JAKARTA- Indonesia may not import rice in 2025, Zulkifli Hasan, a senior minister overseeing food affairs, said on Monday.
Indonesia’s rice output is estimated to fall 2.43 percent this year to 30.34 million metric tons, due to a delay in planting and the harvest season after dry weather in 2023, the statistics bureau said last month.
Indonesia’s rice imports have jumped in the past two years, reaching over 3 million metric tons each year.
Zulkifli told reporters that if imports were needed it would likely be a small amount of rice, depending on supplies, and some of this year’s import allocation that cannot be delivered would be carried over into next year.
The Southeast Asian country aims to import up to 3.6 million tons of rice this year. It also plans to open between 750,000 hectares and 1 million hectares (1.85 million acres and 2.47 million acres) of new rice fields in 2025 to achieve President Prabowo Subianto’s target of food self-reliance.
Rice is a staple for most of Indonesia’s 280 million population and the main rice harvest typically starts in March.
Indonesia’s rice imports have jumped in the past two years, reaching over 3 million metric tons each year.

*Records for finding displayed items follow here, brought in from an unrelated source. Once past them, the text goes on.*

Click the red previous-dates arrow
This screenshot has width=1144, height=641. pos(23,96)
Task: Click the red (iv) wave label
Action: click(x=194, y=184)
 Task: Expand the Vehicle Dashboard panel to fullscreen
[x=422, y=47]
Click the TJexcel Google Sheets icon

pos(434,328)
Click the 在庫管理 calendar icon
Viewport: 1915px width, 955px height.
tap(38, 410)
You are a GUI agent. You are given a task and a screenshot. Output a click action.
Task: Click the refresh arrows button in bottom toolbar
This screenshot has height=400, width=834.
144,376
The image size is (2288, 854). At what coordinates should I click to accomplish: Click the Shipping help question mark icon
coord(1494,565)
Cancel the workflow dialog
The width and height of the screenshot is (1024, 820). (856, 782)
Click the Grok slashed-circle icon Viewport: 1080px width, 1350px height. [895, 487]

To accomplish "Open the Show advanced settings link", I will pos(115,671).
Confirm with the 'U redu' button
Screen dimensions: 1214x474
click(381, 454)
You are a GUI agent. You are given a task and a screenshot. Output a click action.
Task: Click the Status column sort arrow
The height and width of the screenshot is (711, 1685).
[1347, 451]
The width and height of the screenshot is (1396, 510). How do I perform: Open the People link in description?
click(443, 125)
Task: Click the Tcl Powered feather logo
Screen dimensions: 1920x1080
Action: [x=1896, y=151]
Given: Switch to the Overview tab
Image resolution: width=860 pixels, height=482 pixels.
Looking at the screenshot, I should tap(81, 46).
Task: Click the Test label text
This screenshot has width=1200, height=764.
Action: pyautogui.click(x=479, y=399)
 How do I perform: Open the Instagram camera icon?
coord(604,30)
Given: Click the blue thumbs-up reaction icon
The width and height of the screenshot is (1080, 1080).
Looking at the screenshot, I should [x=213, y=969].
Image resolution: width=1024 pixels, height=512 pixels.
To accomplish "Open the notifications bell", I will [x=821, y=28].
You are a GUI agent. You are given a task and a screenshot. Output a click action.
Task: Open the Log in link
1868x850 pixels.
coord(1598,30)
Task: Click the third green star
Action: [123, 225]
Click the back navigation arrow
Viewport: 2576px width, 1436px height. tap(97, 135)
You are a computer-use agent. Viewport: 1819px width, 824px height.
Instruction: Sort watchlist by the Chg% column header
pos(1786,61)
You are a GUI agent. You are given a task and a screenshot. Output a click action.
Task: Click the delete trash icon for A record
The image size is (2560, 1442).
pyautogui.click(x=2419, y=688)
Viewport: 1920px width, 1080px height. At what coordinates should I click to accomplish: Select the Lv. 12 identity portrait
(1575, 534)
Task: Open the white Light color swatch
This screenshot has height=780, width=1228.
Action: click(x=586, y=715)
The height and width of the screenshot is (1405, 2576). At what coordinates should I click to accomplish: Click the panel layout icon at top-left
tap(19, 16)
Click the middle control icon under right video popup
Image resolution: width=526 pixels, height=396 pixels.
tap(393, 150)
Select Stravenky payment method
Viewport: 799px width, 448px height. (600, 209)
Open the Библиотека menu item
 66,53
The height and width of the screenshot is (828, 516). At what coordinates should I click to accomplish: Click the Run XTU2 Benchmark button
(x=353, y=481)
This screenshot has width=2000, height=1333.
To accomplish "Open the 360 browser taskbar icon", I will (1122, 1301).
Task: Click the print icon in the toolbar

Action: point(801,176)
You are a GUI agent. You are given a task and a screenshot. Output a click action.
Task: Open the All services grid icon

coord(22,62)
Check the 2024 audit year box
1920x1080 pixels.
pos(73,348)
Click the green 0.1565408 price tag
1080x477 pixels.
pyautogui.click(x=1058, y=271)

Earlier, Hasan said Indonesia is considering a plan to import 1 million metric tons of rice from India in 2025 to secure supply until its main harvest. The world’s largest rice exporter India has removed the floor price for the export of non-basmati white rice this month to boost exports due to expectation of higher output and with stocks piling up since the 2023 export restrictions.